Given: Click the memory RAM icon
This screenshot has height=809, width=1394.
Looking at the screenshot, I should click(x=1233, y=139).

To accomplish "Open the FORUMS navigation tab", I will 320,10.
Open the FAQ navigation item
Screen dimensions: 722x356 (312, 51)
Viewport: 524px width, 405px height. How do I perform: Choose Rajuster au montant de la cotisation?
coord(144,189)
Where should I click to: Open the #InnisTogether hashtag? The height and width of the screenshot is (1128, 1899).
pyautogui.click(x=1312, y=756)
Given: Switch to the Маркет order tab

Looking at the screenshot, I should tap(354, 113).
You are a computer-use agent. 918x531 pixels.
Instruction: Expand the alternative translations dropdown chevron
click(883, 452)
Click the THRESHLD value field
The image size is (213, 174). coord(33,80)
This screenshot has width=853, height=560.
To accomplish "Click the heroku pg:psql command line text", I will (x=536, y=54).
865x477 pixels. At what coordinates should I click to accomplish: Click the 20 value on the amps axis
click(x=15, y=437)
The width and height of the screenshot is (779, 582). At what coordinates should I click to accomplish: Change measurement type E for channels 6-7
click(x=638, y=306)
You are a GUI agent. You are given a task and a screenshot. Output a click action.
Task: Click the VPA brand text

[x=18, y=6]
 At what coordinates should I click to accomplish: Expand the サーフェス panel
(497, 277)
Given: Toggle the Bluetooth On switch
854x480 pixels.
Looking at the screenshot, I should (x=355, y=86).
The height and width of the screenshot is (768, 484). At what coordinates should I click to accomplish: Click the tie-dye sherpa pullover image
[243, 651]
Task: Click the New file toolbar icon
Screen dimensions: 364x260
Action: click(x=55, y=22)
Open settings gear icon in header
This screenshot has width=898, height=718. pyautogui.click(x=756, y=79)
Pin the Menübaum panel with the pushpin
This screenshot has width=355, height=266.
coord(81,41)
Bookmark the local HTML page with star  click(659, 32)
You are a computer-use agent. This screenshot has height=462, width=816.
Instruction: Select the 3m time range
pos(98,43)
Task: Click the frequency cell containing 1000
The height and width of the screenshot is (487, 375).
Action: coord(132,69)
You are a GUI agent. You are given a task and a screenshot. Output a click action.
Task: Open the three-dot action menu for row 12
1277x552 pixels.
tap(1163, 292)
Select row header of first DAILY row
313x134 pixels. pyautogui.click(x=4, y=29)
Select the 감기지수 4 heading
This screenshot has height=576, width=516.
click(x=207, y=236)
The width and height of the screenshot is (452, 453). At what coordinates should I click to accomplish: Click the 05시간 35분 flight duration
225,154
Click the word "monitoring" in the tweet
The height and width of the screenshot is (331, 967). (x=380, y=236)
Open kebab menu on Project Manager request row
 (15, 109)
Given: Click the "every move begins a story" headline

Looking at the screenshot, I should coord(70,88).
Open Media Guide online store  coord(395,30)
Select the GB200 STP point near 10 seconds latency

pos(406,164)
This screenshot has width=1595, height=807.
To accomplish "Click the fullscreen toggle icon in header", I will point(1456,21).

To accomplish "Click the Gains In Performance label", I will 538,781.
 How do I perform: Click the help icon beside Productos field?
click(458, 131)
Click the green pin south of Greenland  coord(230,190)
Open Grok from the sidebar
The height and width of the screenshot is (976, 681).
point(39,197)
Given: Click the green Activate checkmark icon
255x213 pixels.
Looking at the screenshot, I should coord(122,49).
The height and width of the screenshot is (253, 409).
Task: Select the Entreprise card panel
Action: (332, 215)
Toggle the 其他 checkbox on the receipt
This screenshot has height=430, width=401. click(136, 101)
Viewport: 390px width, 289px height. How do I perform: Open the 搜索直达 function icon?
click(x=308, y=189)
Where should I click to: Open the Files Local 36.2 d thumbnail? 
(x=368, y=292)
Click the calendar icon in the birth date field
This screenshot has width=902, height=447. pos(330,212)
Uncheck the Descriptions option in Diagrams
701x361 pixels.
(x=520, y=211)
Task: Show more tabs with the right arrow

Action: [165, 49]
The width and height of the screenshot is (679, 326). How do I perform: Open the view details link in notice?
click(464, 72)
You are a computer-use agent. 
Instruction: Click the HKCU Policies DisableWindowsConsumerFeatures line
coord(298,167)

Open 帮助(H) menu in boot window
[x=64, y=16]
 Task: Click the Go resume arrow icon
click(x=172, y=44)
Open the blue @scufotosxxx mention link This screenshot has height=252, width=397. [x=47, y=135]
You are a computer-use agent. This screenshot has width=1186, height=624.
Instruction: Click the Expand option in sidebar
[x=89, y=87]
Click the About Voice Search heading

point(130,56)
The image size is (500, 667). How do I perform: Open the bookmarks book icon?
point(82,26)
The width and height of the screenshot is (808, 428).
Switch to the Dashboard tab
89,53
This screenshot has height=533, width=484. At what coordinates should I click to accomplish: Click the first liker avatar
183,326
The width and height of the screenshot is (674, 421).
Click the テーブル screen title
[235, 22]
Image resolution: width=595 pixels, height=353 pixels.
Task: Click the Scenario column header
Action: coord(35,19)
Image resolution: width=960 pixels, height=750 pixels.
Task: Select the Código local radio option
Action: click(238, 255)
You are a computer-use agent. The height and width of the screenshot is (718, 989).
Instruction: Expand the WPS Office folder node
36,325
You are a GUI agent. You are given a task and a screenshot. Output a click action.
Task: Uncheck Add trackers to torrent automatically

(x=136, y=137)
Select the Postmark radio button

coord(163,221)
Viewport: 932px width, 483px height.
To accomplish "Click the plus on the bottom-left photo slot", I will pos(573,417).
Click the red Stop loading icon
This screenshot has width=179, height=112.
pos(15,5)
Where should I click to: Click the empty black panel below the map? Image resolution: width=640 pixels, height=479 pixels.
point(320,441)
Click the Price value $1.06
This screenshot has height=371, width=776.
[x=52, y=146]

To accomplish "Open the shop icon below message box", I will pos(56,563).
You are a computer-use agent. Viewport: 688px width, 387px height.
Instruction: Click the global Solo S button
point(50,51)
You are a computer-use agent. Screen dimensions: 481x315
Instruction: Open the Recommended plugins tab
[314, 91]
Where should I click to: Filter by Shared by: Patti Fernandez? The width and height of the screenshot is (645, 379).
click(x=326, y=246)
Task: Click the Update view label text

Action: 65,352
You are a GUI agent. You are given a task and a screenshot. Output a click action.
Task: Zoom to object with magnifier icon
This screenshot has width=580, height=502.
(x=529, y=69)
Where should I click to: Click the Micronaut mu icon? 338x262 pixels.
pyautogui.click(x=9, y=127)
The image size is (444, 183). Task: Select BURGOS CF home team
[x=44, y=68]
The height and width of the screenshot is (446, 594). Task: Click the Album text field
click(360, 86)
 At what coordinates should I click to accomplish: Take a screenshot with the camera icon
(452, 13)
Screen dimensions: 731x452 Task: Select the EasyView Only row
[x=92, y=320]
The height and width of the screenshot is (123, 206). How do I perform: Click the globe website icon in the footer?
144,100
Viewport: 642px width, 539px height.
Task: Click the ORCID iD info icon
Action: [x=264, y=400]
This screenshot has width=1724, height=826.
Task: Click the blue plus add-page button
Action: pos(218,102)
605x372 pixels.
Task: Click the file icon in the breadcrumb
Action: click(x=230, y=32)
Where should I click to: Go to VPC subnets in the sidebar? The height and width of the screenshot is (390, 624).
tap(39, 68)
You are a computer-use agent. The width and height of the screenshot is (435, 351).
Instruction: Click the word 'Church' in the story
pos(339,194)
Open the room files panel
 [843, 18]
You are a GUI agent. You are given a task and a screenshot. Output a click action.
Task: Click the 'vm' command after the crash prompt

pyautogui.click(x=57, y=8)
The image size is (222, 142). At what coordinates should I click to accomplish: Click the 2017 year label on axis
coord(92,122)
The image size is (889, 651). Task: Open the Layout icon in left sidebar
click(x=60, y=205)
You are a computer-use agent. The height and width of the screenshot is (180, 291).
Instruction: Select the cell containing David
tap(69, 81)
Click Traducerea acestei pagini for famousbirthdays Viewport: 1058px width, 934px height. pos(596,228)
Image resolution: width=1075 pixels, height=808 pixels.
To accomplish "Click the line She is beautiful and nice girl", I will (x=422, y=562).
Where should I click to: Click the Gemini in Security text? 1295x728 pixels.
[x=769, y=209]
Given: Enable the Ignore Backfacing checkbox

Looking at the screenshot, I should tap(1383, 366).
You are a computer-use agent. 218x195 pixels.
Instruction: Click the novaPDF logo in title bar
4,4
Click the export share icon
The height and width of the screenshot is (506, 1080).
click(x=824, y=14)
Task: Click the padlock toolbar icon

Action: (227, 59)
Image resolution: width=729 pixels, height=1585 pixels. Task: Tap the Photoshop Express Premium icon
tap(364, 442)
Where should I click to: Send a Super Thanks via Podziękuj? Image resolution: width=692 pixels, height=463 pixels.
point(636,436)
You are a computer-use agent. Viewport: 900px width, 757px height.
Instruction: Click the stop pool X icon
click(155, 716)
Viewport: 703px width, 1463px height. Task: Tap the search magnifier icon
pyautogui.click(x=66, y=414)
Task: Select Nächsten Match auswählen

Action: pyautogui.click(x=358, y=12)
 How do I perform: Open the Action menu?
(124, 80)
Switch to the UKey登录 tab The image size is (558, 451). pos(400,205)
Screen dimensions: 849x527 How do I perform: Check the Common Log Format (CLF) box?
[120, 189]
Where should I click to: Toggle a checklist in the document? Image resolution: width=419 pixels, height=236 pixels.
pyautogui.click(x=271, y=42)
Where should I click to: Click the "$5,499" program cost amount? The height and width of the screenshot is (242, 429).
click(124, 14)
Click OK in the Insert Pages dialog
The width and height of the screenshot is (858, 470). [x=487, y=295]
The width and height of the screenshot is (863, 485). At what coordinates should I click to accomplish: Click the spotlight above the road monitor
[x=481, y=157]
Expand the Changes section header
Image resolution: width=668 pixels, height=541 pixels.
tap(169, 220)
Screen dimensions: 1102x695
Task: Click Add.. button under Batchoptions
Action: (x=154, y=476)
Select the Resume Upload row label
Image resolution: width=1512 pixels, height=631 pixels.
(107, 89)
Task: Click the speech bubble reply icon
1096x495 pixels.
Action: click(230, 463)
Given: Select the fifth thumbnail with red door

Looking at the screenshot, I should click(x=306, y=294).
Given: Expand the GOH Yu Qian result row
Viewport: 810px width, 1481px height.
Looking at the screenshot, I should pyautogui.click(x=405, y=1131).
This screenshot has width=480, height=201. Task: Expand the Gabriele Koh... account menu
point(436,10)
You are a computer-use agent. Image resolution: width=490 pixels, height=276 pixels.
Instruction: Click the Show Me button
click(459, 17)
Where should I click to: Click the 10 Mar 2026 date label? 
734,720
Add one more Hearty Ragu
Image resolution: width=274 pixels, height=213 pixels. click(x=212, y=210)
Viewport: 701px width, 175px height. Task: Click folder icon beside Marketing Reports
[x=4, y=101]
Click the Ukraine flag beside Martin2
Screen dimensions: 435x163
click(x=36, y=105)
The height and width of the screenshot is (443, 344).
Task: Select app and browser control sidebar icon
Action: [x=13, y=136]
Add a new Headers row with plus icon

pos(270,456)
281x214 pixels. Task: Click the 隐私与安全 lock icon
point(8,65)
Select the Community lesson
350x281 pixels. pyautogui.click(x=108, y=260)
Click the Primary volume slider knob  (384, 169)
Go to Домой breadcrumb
#####
Your task: In the material above, find the line with "281x214 pixels. Task: Click"; then copy it and every line after it, exactly, through the end.

Solution for this exercise:
281x214 pixels. Task: Click the 隐私与安全 lock icon
point(8,65)
Select the Community lesson
350x281 pixels. pyautogui.click(x=108, y=260)
Click the Primary volume slider knob  (384, 169)
Go to Домой breadcrumb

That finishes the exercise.